(ITEMS):
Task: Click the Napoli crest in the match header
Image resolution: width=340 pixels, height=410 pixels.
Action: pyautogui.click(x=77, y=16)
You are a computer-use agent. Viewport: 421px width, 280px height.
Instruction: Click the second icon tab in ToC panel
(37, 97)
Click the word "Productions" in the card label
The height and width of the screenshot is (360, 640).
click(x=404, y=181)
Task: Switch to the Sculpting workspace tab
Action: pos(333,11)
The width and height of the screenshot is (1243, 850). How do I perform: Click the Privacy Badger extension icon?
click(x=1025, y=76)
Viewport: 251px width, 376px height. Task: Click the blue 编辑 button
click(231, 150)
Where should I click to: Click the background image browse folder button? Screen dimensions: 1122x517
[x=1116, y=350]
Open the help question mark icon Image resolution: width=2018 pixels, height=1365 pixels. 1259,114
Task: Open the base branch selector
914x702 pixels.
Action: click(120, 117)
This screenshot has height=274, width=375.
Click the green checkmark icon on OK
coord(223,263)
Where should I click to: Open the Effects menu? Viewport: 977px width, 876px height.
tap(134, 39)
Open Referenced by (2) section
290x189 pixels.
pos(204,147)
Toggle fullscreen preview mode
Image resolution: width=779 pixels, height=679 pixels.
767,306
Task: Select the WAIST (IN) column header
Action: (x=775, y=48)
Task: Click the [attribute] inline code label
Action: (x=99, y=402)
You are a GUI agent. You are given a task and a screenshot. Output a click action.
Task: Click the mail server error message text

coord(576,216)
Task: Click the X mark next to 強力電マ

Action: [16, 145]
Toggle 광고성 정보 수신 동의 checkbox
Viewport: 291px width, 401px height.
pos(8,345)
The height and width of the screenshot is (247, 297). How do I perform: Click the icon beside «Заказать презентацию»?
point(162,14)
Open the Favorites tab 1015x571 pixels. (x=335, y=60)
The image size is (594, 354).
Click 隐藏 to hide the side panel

(TASK TO CARRY OUT):
Rewrite every one of the items above, putting "Which spot do I click to" wherever "Where should I click to" appears and keeping everything else the same.

(EXERCISE RESPONSE):
Task: Click the Napoli crest in the match header
Image resolution: width=340 pixels, height=410 pixels.
Action: pyautogui.click(x=77, y=16)
You are a computer-use agent. Viewport: 421px width, 280px height.
Instruction: Click the second icon tab in ToC panel
(37, 97)
Click the word "Productions" in the card label
The height and width of the screenshot is (360, 640).
click(x=404, y=181)
Task: Switch to the Sculpting workspace tab
Action: pos(333,11)
The width and height of the screenshot is (1243, 850). How do I perform: Click the Privacy Badger extension icon?
click(x=1025, y=76)
Viewport: 251px width, 376px height. Task: Click the blue 编辑 button
click(231, 150)
Which spot do I click to: Click the background image browse folder button? Screen dimensions: 1122x517
[x=1116, y=350]
Open the help question mark icon Image resolution: width=2018 pixels, height=1365 pixels. 1259,114
Task: Open the base branch selector
914x702 pixels.
Action: click(120, 117)
This screenshot has height=274, width=375.
Click the green checkmark icon on OK
coord(223,263)
Which spot do I click to: Open the Effects menu? Viewport: 977px width, 876px height.
tap(134, 39)
Open Referenced by (2) section
290x189 pixels.
pos(204,147)
Toggle fullscreen preview mode
Image resolution: width=779 pixels, height=679 pixels.
767,306
Task: Select the WAIST (IN) column header
Action: (x=775, y=48)
Task: Click the [attribute] inline code label
Action: (x=99, y=402)
You are a GUI agent. You are given a task and a screenshot. Output a click action.
Task: Click the mail server error message text

coord(576,216)
Task: Click the X mark next to 強力電マ

Action: [16, 145]
Toggle 광고성 정보 수신 동의 checkbox
Viewport: 291px width, 401px height.
pos(8,345)
The height and width of the screenshot is (247, 297). How do I perform: Click the icon beside «Заказать презентацию»?
point(162,14)
Open the Favorites tab 1015x571 pixels. (x=335, y=60)
The image size is (594, 354).
Click 隐藏 to hide the side panel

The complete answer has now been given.